== Goal of the exercise ==
Copy out every line of the entries below word for word, leaving out the pictures.

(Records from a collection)
━━━━━━
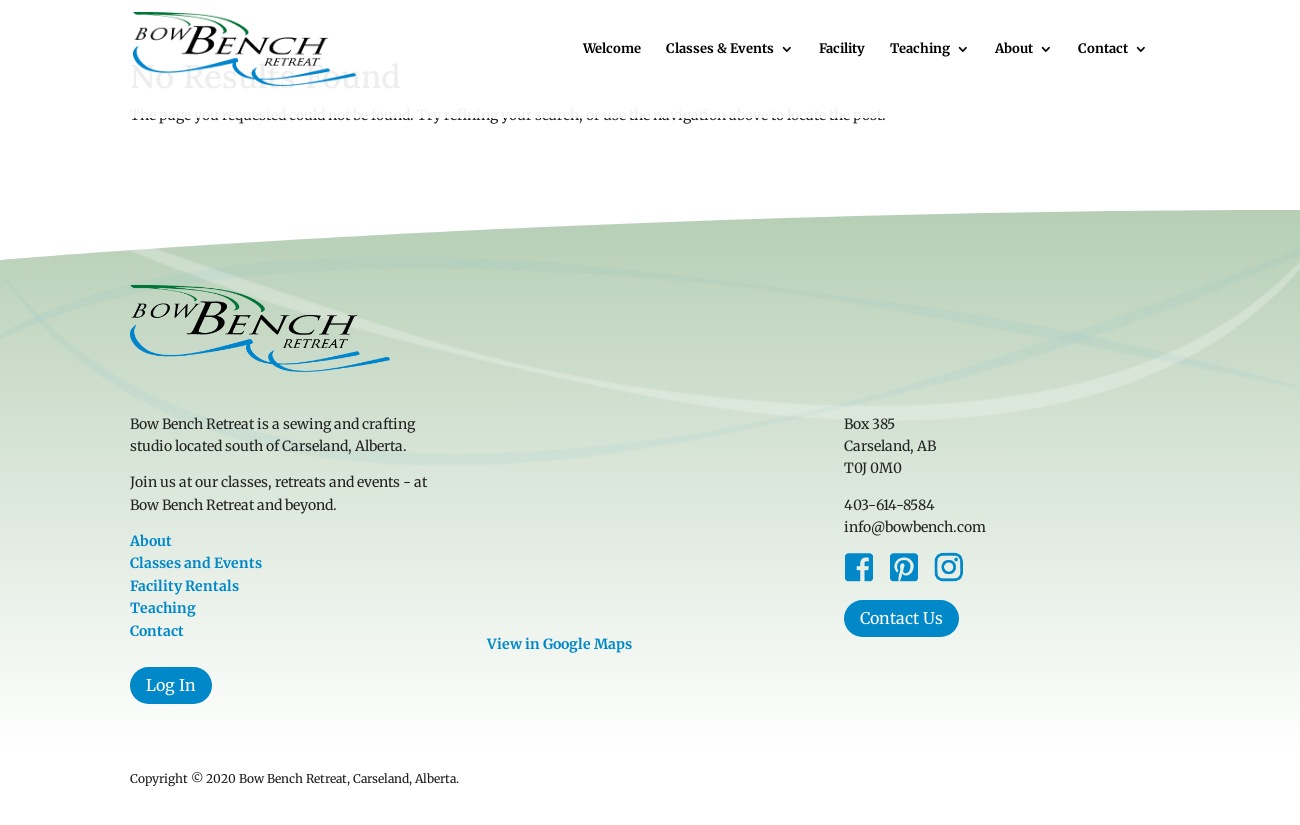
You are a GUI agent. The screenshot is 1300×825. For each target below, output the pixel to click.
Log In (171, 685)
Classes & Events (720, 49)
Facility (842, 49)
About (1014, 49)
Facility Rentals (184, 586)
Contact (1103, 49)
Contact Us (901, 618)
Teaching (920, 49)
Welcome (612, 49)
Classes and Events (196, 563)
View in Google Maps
━━━━━━
== Exercise solution ==
You are a GUI agent. The screenshot is 1300×825. For each target below, output the pixel to click.
Log In (171, 685)
Classes & Events (720, 49)
Facility (842, 49)
About (1014, 49)
Facility Rentals (184, 586)
Contact (1103, 49)
Contact Us (901, 618)
Teaching (920, 49)
Welcome (612, 49)
Classes and Events (196, 563)
View in Google Maps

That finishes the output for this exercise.